0.85 CME

ईसीजी को रहस्य से मुक्त करना: हृदय परिदृश्य को समझना भाग 1

वक्ता: डॉ. नवजीत अहलूवालिया

Head of Cardiology & Intervention Kalra Hospital, Kirti Nagar, New Delhi

लॉगिन करें प्रारंभ करें

विवरण

Demystifying ECG: Navigating the Cardiac Landscape" serves as a comprehensive exploration into the intricacies of Electrocardiography (ECG), shedding light on its role in deciphering cardiac health. The webinar delves into the fundamentals of ECG, unraveling the meaning behind P, Q, R, S, and T waves and their significance in assessing the heart's electrical activity.

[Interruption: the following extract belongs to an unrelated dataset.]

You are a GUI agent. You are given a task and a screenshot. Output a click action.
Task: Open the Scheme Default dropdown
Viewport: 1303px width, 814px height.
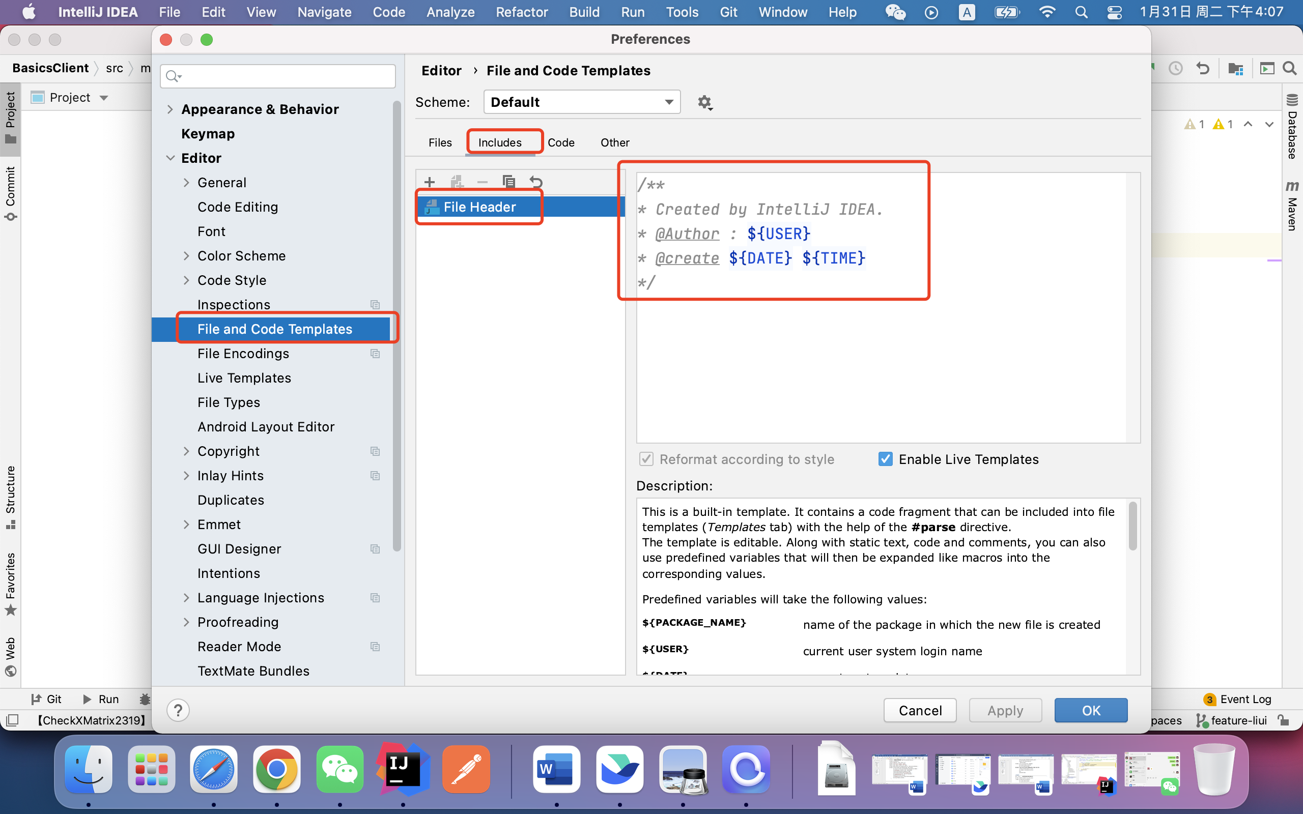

Participants will gain insights into interpreting abnormal ECG findings, understanding how deviations from the norm can signal various cardiac conditions. The webinar elucidates the practical applications of ECG in clinical settings, including its role in diagnosing arrhythmias, ischemic events, and other cardiac abnormalities. Attendees will benefit from clarifications on common misconceptions surrounding ECG interpretation, ensuring a nuanced understanding of its diagnostic capabilities. Real-life case studies will be presented, offering participants the opportunity to apply theoretical knowledge to practical scenarios and enhance their diagnostic skills. The webinar will touch upon emerging trends in ECG technology, exploring how advancements contribute to more accurate diagnoses and improved patient care.

सारांश

  • ECG, or EKG, records electrical activity of the heart using electrodes placed on the chest and limbs. Different types include resting, stress (treadmill), continuous monitoring, and Holter tests. The 12-lead ECG, comprising limb and chest leads, is most common in hospital settings.
  • Heart's electrical activity results from the summation of action potentials in myocytes. Myocytes generate electrical currents through depolarization and repolarization phases, conducted systematically by a specialized conduction system.
  • The Sinoatrial (SA) node, the heart's pacemaker, initiates depolarization, spreading to the right and left atria. The Atrioventricular (AV) node, in the right atrium, delays conduction, allowing ventricular filling. Impulses then pass to the bundle of His, dividing into right and left bundles, and finally the Purkinje system for simultaneous ventricular contraction.
  • ECG records P waves (atrial depolarization), PR segment (AV node conduction delay), QRS complex (ventricular depolarization), and ST segment (ventricular repolarization). The location of electrodes in the frontal and transverse planes provides a 3D view of the heart's electrical activity.
  • Limb leads (I, II, III, aVR, aVL, aVF) provide a frontal view, while chest leads (V1-V6) offer a cross-sectional view. Specific leads are associated with different heart regions like lateral (I, aVL, V5, V6), inferior (II, III, aVF), anterior/septal (V1-V4), and right ventricle (V4R).
  • Proper ECG recording requires attention to calibration. ECG paper has a grid, with each small square representing 0.04 seconds (time) and 0.1 millivolts (voltage). The ECG should be recorded at 25 mm/second. The calibration box should be 10 squares high, and limb lead attachment should be correct (aVR negative, Lead I positive).
  • Analyzing ECGs involves measuring rate, assessing rhythm, evaluating conduction, describing waveforms, and forming interpretations. Calculating heart rate involves dividing 300 by the number of large squares between R waves. Normal sinus rhythm shows a P wave before each QRS, a PR interval within 0.12-0.20 seconds, and a QRS complex less than 0.12 seconds.
  • Pathological Q waves (wider than 0.04 seconds and deeper than 2mm) can indicate old myocardial infarctions. QRS height can indicate ventricular hypertrophy. Right bundle branch block shows RSR pattern (rabbit ear sign) in V1, while left bundle branch block exhibits QS or small r wave in V1 and a monophasic R wave in V6.
  • Heart blocks are classified as first-degree (prolonged PR interval), second-degree Mobitz type I (Wenckebach - gradual PR lengthening) and type II (sudden QRS drop), and third-degree (AV dissociation). Atrial fibrillation presents as an irregular rhythm with no P waves and undulation of the baseline. Atrial flutter exhibits a sawtooth pattern of flutter waves.
  • ST elevation is a marker for acute myocardial infarction. Ventricular tachycardia is a broad QRS regular tachycardia, and ventricular fibrillation shows no discernible complexes, requiring immediate defibrillation.